Sur cette question de l'imagination, Michel Mourlet conçoit le dispositif cinématographique comme un dispositif capable de produire un état extatique : « Provoquer cette tension vers l'écran apparaît comme le projet fondamental du cinéaste. En l'occurrence le mouvement, domaine spécifique de notre art, doit s'alourdir d'un enjeu ou se parer d'une grâce tels qu'il empêche l'irruption de la conscience critique dans l'enchaînement des actes filmés. (...) À la limite, nous ne saurons plus rien de l'histoire qui se déroule devant nous, de son passé, de son avenir possible, dans une coïncidence absolue de notre temps avec le temps imaginaire, dans une présence absente à une sorte de schème abstrait qui est la beauté pure détachée des conditions qui la soutiennent. Ainsi dans certaines circonstances exceptionnelles de la vie sommes-nous en dehors de nous-mêmes, comme étrangers à notre action, entièrement requis par l'extérieur. »2

Image et désir

La question du désir semble dès lors centrale, non seulement parce qu'elle est commune aux deux premiers aspects qu'on vient d'évoquer, mais également parce que, d'une part, il semble que la « forme » la plus pertinente du désir soit l'image (dans tous les sens du terme, même comme imaginaire ou « image mentale » chez Sartre), et d'autre part, parce que le travail de l'image (et du rêve) semble trouver dans la question du désir une interprétation appropriée, qui dépasse la psychanalyse pour atteindre des questions d'esthétique et de philosophie (phénoménologie principalement). Cette question du désir résonne constamment dans une des premières thèses sur l'image comme pensée : Discours, figure de Jean-François Lyotard, qui se réclame de la psychanalyse freudienne pour affirmer le parti pris du figural : c'est-à-dire l'image comme phénomène et la possibilité d'un inconscient de l'image.
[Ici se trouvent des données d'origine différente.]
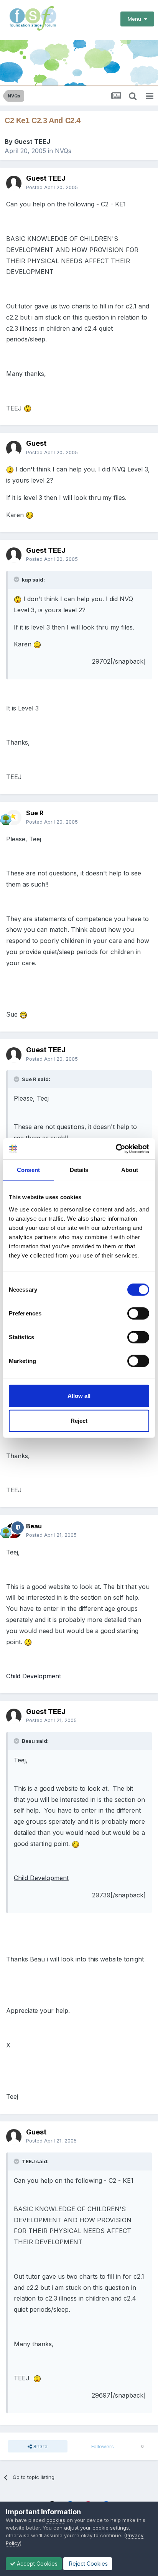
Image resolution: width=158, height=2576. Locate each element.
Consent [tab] (28, 1170)
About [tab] (129, 1170)
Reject (79, 1420)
Même si elle n'est pas partagée par tous les philosophes de l'art (Gilles Deleuze propose par exemple une interprétation immanente, fondée sur la matérialité propre des corps et non sur la psychanalyse), la thèse de Lyotard propose les concepts de figure, figuratif, figural qui seront repris en cinéma par Jacques Aumont. Dans À quoi pensent les films ?, ce qui intéresse Aumont dans l'analyse des films, ce sont les problèmes d'image : il démontre que l'image est présentation, transport et formation de pensée et que la fabrication des figures excède, ou traverse, les énoncés verbaux et les images. C'est, pour lui, un processus mental qui met en œuvre une « dynamique des moyens d'expression, ou des systèmes de sens, qui soit celle même de la production du sens, là où il est neuf, singulier, original. »3

De la même manière qu'il est possible pour Freud d'interpréter un rêve, il apparait dans l'analyse de film, défendue par Jacques Aumont comme discipline à part entière, un caractère herméneutique comparable : celui de considérer le film comme un symptôme, une réponse à un problème. Interpréter le film consiste donc à remonter jusqu'au problème, qui sera chez Lyotard de nature libidinale, mais qui peut également être envisagé autrement.

Abdelhamid Mahfoud
Novembre 2010
 
crayondef

Abdelhamid Mahfoud commence une recherche doctorale en section Cinéma.

 

 
 
1 La plupart de ces questions font l'objet d'enseignements dans les cursus d'études cinématographiques. On a tenté ici de synthétiser un certain nombre d'éléments exposés notamment à l'Université de Liège, dans les cours d'Histoire du cinéma et de Questions d'esthétique du cinéma, assurés respectivement par les professeurs Marc-Emmanuel Mélon et Philippe Dubois.
2 Michel Mourlet, La mise en scène comme langage, Henri Veyrier, Paris, 1987, p. 47-48.
3 Jacques Aumont, A quoi pensent les films ?, Paris, Séguier, 1996.